What the task requires ▸ Those lines of the records that contain "trash" are to be located and copied.

[Records provided]

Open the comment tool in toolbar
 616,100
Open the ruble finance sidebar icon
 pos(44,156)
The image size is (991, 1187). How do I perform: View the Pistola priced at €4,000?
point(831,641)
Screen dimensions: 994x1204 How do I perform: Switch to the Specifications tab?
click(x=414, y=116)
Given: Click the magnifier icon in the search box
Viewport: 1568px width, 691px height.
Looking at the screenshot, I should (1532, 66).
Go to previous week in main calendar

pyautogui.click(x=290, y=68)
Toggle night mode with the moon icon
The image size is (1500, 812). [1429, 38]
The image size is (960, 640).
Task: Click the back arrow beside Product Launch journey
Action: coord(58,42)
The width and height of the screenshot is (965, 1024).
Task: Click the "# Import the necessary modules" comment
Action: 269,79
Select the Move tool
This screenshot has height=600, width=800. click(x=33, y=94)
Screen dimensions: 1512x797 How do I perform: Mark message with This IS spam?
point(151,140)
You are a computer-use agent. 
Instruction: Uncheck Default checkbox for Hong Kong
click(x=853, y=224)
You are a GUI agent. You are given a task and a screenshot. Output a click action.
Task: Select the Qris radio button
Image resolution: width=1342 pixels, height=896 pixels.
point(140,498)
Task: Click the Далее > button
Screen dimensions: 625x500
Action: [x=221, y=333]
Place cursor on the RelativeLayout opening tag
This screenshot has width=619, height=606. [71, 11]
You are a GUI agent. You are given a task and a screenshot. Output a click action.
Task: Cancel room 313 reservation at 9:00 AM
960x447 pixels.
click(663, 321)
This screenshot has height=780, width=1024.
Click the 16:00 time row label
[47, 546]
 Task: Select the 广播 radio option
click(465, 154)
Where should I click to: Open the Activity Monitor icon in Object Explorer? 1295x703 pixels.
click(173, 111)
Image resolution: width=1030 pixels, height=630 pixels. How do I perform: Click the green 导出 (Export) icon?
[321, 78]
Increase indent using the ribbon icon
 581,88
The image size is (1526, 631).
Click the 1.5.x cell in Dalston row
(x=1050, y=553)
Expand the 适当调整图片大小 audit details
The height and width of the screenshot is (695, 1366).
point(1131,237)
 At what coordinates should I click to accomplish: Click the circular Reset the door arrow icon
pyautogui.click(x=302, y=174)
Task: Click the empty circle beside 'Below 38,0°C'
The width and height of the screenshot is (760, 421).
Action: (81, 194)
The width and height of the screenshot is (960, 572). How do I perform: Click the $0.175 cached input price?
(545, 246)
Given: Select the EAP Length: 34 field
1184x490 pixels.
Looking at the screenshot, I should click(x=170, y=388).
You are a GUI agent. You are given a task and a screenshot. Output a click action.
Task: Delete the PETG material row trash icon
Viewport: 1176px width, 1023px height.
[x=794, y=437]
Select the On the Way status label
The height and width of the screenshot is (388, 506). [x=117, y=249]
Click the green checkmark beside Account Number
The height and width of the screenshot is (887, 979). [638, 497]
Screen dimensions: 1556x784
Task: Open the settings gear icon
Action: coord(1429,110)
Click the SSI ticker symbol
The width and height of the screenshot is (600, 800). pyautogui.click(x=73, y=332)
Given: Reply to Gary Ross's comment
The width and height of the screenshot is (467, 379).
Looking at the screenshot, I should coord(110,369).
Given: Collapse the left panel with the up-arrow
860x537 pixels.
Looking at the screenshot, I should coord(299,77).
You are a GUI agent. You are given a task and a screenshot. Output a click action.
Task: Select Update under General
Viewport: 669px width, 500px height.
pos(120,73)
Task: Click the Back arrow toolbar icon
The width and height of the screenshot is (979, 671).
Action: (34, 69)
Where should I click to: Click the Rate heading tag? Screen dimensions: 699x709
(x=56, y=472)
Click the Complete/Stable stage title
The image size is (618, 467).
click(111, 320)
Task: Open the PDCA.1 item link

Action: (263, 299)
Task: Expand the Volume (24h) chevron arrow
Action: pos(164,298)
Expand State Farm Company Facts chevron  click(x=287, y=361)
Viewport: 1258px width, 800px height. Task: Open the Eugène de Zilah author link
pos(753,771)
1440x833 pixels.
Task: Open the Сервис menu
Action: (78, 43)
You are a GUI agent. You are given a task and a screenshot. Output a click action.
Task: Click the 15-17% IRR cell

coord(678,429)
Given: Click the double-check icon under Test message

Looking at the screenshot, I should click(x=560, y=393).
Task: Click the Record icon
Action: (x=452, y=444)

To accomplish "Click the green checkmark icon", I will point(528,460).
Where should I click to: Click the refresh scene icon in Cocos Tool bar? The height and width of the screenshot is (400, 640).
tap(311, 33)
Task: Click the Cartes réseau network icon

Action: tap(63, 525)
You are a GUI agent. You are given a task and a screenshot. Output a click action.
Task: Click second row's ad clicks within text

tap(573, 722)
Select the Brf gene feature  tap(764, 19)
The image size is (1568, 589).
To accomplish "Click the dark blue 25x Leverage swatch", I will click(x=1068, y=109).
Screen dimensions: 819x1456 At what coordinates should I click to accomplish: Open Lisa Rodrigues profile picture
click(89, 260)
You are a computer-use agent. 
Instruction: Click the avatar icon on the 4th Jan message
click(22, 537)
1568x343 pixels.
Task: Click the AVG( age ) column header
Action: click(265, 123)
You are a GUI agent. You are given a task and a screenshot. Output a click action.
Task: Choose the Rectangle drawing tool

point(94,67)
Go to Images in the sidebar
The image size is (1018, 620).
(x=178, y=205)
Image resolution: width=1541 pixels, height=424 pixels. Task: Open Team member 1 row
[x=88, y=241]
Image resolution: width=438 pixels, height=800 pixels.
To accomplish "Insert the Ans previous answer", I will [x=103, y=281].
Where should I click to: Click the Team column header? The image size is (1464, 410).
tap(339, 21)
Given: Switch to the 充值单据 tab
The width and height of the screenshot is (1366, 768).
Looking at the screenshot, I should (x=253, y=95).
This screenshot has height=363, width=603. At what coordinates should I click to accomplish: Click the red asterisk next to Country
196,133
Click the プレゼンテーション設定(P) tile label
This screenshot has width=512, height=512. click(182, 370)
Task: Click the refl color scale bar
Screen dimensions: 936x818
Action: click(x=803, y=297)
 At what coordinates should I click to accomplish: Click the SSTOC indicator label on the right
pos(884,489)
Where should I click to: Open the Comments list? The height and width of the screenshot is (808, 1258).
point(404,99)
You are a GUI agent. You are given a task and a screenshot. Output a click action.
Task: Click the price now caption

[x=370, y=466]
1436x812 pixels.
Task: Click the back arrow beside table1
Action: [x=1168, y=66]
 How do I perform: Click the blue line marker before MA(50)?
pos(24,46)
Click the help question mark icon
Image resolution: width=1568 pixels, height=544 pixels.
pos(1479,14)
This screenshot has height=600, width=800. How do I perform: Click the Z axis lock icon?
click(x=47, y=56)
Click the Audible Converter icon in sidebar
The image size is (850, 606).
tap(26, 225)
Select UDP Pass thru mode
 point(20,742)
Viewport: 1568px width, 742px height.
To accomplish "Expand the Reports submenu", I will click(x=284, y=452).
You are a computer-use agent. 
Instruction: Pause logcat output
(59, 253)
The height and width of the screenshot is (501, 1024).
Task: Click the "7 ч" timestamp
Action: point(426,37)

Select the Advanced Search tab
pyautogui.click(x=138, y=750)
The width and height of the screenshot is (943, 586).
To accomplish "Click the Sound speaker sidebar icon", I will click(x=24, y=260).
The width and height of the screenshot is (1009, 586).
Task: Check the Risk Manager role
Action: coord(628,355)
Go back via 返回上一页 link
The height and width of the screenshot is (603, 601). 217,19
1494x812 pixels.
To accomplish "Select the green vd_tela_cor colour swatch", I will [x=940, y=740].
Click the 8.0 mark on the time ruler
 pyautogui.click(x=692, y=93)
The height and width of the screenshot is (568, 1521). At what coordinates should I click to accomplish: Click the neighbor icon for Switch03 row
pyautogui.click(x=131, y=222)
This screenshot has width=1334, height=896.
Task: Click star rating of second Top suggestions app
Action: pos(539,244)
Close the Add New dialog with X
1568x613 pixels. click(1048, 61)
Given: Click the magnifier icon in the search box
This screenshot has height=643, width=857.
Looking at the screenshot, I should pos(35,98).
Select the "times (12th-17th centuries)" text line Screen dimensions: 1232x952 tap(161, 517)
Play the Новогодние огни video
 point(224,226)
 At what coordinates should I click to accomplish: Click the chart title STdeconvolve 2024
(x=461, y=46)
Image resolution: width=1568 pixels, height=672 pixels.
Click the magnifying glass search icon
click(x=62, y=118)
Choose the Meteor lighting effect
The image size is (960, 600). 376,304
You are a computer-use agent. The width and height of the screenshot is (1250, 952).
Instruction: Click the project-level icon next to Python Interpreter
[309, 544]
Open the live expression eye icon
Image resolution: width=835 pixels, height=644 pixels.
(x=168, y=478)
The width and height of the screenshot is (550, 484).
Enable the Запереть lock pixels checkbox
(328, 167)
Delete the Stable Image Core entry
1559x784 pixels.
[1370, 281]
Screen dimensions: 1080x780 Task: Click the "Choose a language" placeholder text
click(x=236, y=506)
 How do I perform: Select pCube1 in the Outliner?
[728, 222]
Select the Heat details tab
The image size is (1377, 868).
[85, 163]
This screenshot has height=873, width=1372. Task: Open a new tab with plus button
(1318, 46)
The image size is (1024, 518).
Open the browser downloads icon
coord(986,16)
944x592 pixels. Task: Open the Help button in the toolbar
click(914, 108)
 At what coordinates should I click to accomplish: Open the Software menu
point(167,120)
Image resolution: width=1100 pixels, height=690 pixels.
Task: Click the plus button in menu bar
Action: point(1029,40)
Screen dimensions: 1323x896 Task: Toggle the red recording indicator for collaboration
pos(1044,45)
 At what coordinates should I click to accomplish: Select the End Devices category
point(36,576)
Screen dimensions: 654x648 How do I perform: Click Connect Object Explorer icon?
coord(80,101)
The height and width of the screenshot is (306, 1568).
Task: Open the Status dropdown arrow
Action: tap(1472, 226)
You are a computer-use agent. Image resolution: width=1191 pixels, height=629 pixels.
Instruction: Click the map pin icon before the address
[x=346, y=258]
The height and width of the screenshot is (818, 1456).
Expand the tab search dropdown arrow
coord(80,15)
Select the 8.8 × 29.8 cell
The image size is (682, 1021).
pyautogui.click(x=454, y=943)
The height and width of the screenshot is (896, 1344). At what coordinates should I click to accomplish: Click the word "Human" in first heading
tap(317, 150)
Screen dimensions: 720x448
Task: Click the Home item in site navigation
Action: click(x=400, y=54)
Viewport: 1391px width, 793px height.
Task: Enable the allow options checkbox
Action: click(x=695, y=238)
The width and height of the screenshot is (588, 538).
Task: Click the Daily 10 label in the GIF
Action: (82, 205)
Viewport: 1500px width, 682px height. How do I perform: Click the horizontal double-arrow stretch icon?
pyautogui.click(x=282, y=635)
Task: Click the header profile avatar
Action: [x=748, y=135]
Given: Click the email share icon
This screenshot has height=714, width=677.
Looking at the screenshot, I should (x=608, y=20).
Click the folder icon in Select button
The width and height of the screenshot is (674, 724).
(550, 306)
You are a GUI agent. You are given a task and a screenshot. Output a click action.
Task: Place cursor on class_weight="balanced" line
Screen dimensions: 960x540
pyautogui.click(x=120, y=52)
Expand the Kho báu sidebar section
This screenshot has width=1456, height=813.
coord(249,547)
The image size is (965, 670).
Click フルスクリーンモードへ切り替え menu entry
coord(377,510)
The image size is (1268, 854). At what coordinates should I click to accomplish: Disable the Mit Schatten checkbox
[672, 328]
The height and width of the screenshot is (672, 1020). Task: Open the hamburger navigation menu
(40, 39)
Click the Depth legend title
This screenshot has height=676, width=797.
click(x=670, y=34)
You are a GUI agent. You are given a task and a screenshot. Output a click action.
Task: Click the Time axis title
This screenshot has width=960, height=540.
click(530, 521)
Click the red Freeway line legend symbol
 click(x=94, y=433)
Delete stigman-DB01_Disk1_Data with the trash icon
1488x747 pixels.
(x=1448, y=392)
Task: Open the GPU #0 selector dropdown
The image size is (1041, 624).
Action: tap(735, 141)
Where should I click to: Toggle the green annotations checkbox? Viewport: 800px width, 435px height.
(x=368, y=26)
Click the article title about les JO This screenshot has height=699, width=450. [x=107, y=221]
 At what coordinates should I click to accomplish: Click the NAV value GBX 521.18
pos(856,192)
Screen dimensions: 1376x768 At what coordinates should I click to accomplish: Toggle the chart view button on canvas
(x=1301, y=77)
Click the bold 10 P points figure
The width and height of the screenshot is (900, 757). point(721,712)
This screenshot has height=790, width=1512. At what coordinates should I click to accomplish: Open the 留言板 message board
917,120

[/Records provided]

Your solution ▸
Task: Delete the PETG material row trash icon
Delete stigman-DB01_Disk1_Data with the trash icon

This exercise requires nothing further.